Francisco De Roux, S.J., ex-director del laboratorio de paz del Magdalena Medio. Foto: Claudia Calvo. 2004

No se trata del lío cocalero’, como reza el titular del periódico El Tiempo, sino del problema más grave después de la guerra terminada. Colombia, ‘el mayor productor mundial de coca para el narcotráfico’, desde décadas destruye todos los días su desarrollo y su juventud en la adicción fatal. Cultiva para matar.

Así se pagó la guerra y se siguen pagando las ‘bacrim’ y los desertores. La única condena del papa Francisco fue del negocio maldito.

Los dirigentes lo saben, pero no les importa porque consideran al campesinado cocalero como ‘gente inferior’; intuyen que es un operador importante de demanda agregada que compra cerveza y celulares y abre cuentas en los cajeros. Planeación Nacional cree que es ‘un asunto marginal’. El Banco de la República no lo tiene en prioridad. La ‘politiquería’ se alimenta desde allí.

El drama es humano. El campesinado excluido, expropiado y expulsado del mercado formal, sin crédito, ni tierra, ni títulos, ni vías ni tecnología, se amarró a la coca para salvarse, y ‘la guerra y la mafia los clavaron’. Hace lo moralmente malo. Veneno para enloquecer gente. Análogo a que prostituyeran sus hijas para sobrevivir. Y disparan la violencia contra ellos mismos y contra el país.

La tragedia impulsa perversamente la economía. Con la coca van la marihuana, la amapola y la minería criminal. Desde allí crecen ‘el gota a gota de las ciudades’, el micro tráfico y la exportación que controlan el ‘Golfo’ y las oficinas; así llegan los dólares baratos del contrabando que ya llenó las tiendas de Navidad contra Fabricato y las demás industrias nacionales.

Lo que hace el equipo de Eduardo Díaz, la Policía y el Ejército es un comienzo que merece reconocimiento, pero que es absolutamente insuficiente, con la ventaja de que deja en claro el problema: se trata de una ‘economía regional cocalera organizada’, de la que viven municipios enteros con sistema financiero ilegal propio, logística, transporte, insumos, mercados, importaciones. Las familias sembradoras son solo una parte.

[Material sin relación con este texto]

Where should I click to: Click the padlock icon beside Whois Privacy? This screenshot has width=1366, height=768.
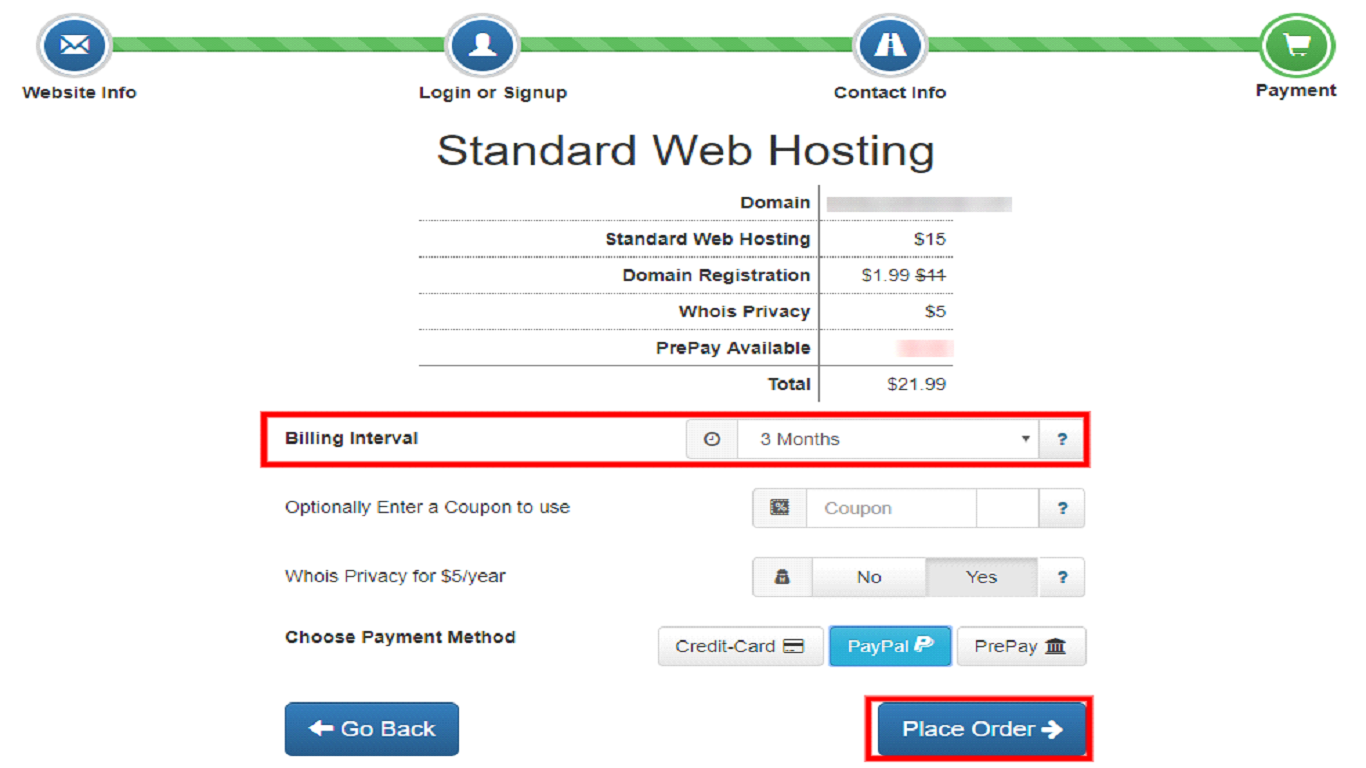tap(781, 577)
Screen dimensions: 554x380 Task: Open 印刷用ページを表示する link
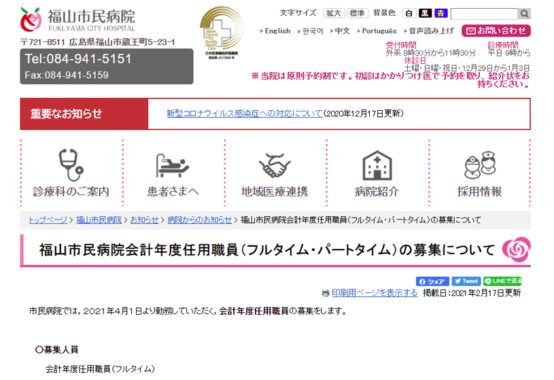pos(374,293)
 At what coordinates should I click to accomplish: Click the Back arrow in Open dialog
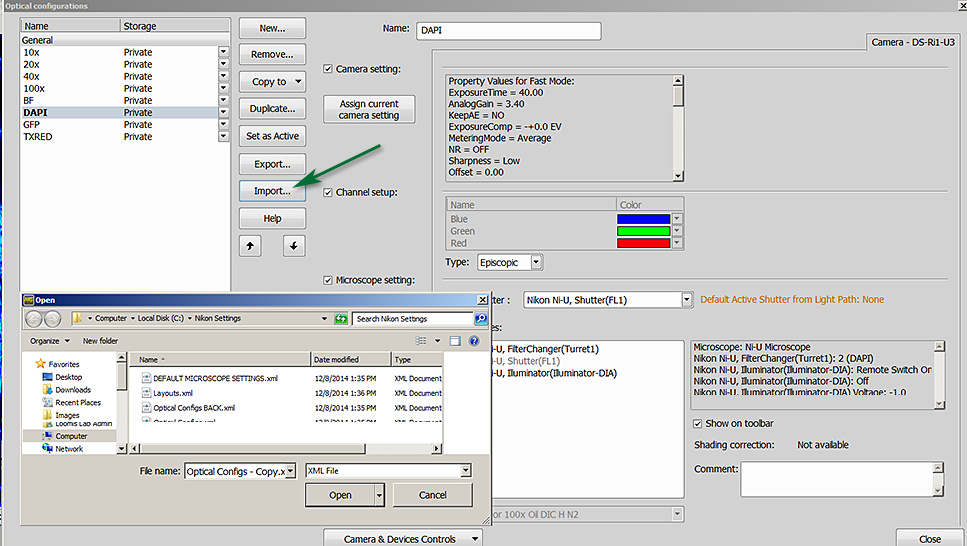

Lo que propone el Estado es, además, contradictorio. En las mismas regiones, zanahoria para unos y garrote para otros. Cincuenta mil hectáreas sustituidas por 36 millones por familia en dos años, y 50.000 hectáreas erradicadas.

Las familias están atrapadas entre el Gobierno, que les arranca la sobrevivencia y se queda cortísimo en la alternativa prometida —se cuenta hoy con el 12 por ciento del dinero ofrecido a las familias—, y grupos criminales que exigen continuar con la coca. Mueren líderes de lado y lado, porque se resisten a la erradicación o porque se unen a la sustitución.

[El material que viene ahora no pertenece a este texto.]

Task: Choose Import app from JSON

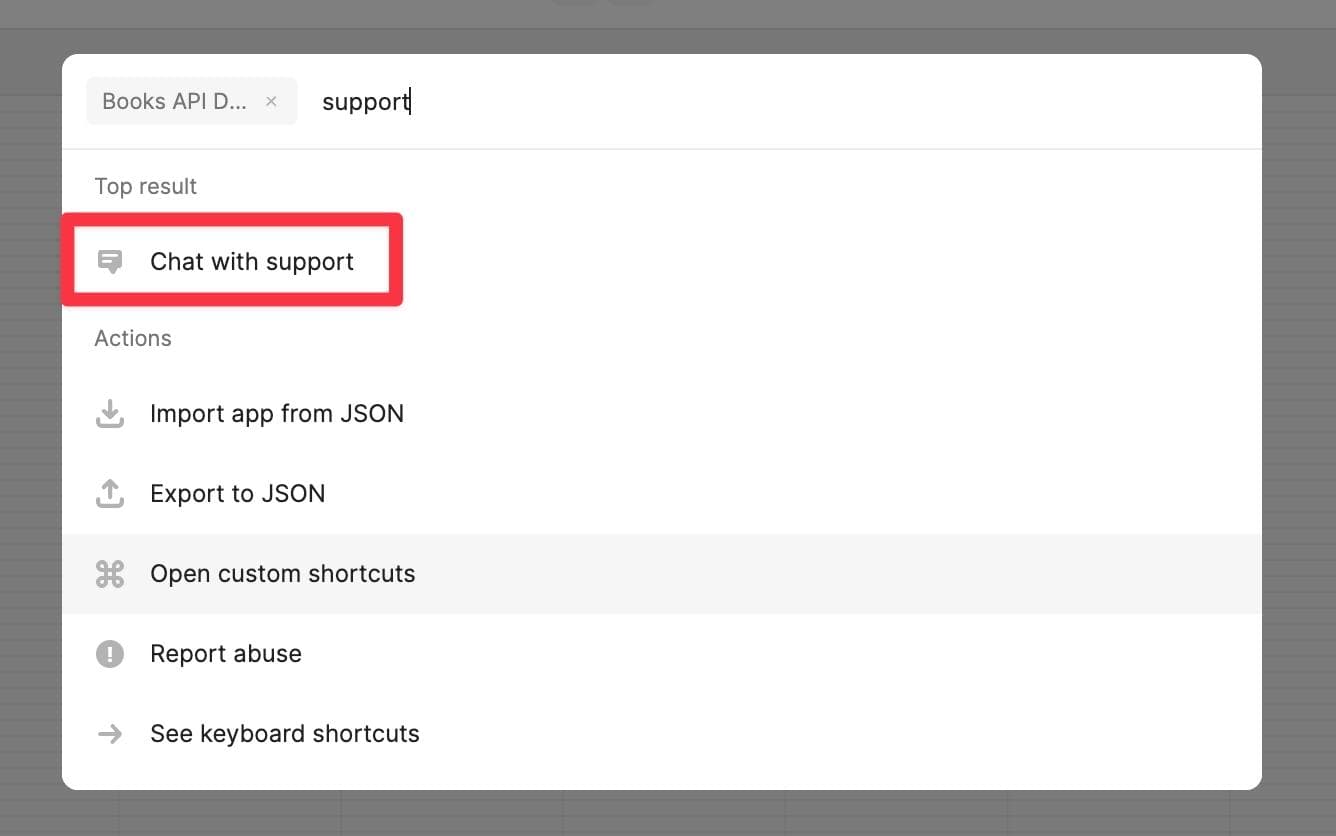Action: pyautogui.click(x=277, y=414)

Desarrollar integralmente las regiones cocaleras hubiera podido ser el único punto de las negociaciones de La Habana, aparte de la seguridad y el desarme de los combatientes y la justicia con reparación, porque la transformación de las regiones cocaleras arrastra toda la reforma rural integral y cambia la economía colombiana, y mientras haya coca no habrá Programas de Desarrollo con Enfoque Territorial (Pdets) que valgan ni paz en las regiones.

El problema requiere un ‘Plan Marshall’ inmediato y un esfuerzo fiscal como el que hizo Japón para reparar rápido el desastre del tsunami.

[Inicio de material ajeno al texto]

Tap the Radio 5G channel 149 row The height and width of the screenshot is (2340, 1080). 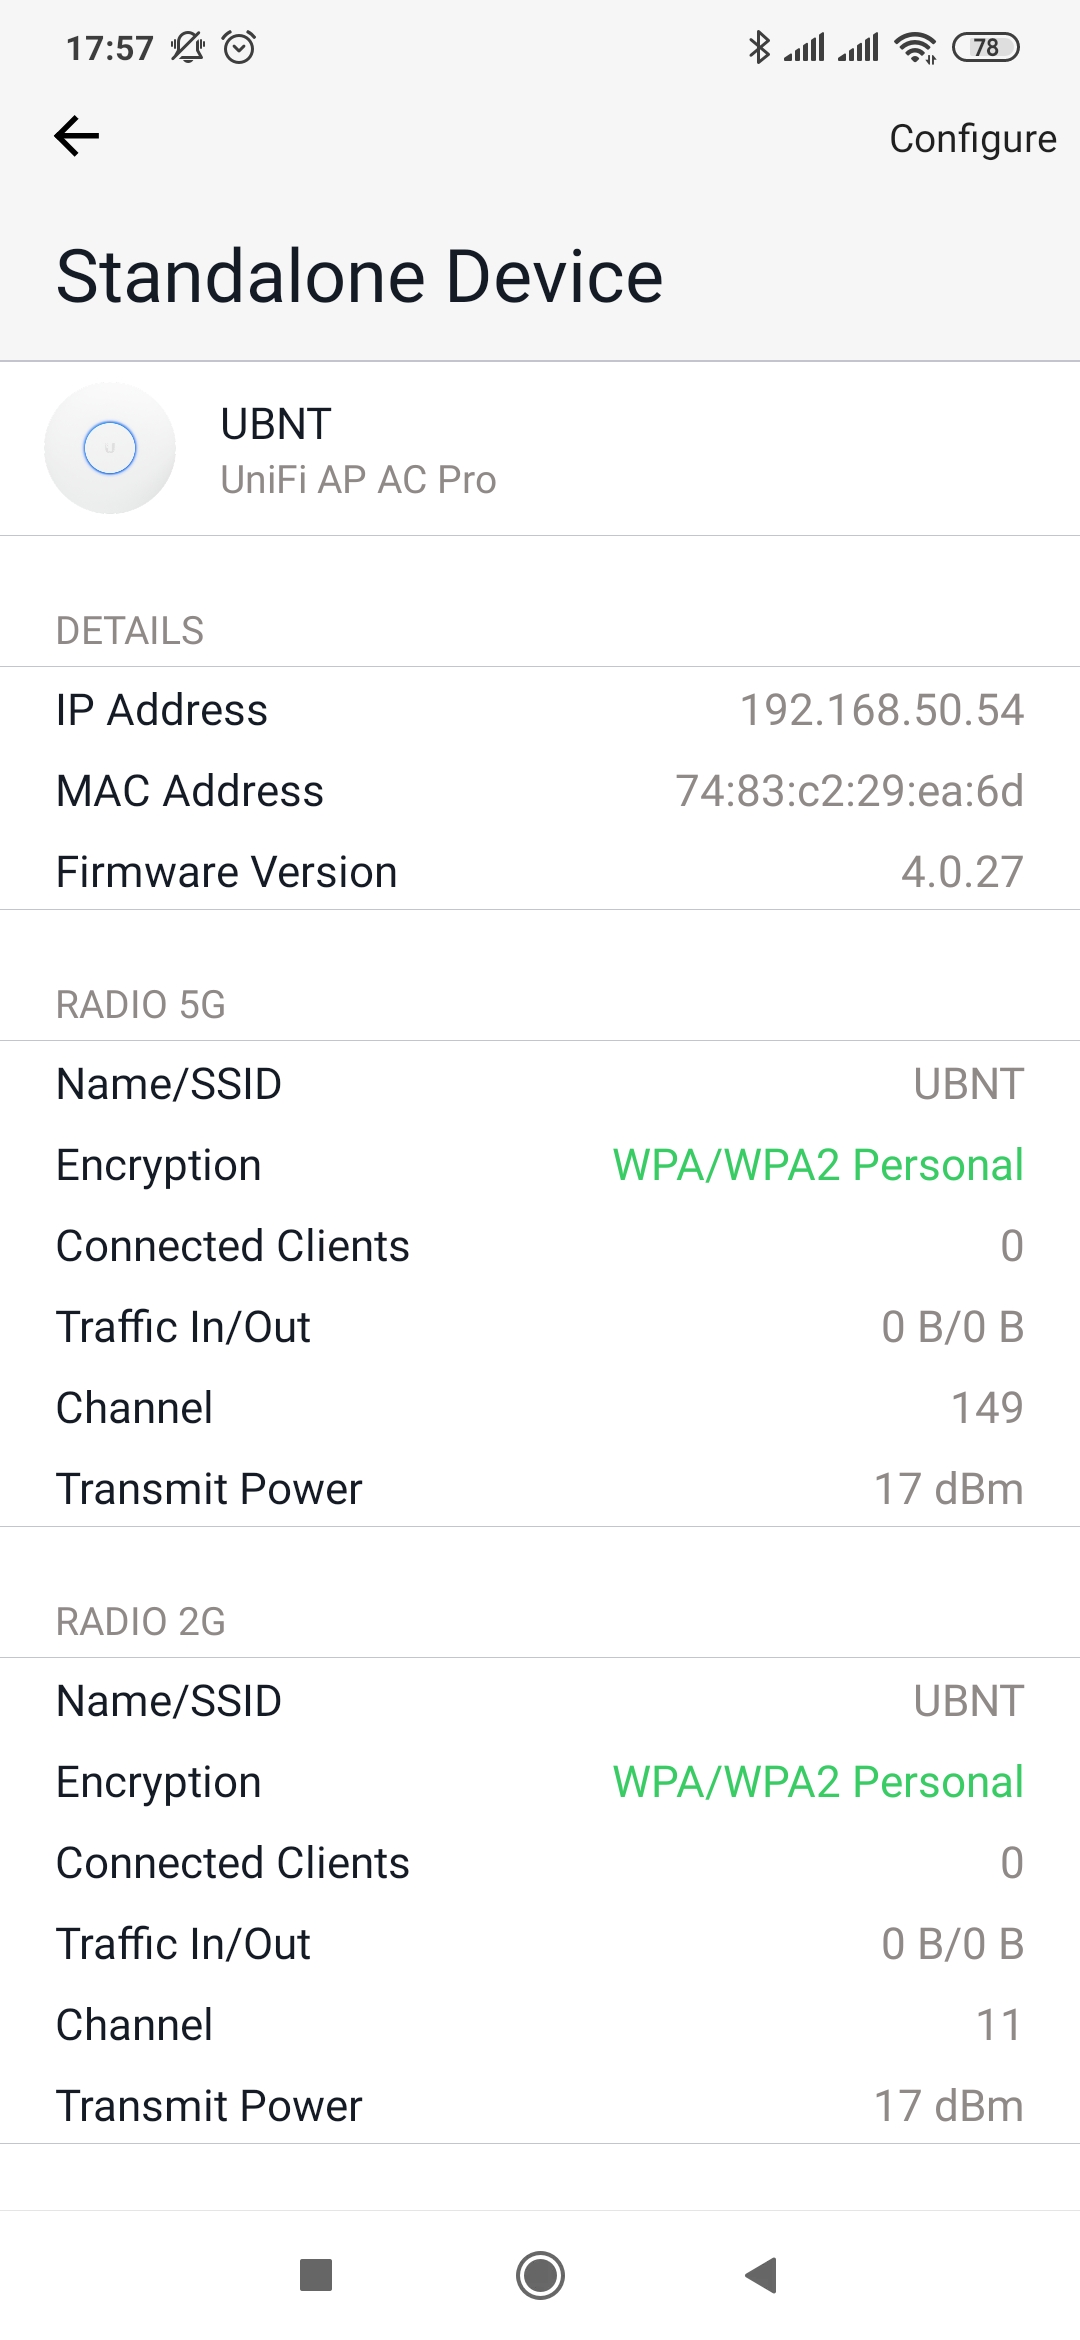[540, 1408]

Se necesita un reordenamiento del presupuesto nacional. se requiere ya del apoyo de los empresarios que han publicado un documento esperanzador sobre la paz. Se necesita de las universidades.

También se necesita de las Fuerzas Armadas, que entren a hacer carreteras terciarias. Exige que los ministerios se focalicen en estas regiones de manera integral. Que se dedique a esto el 70 por ciento de lo que se van a enterrar en politiquería en los próximos meses. Que los Pdets se centren allí.

Estamos ante una situación semejante a la de los países que reciben una agresión mayor, a la que hay que responder de inmediato, no importa el sacrificio. O reconozcamos definitivamente, para vergüenza ante el mundo, que hemos sido derrotados.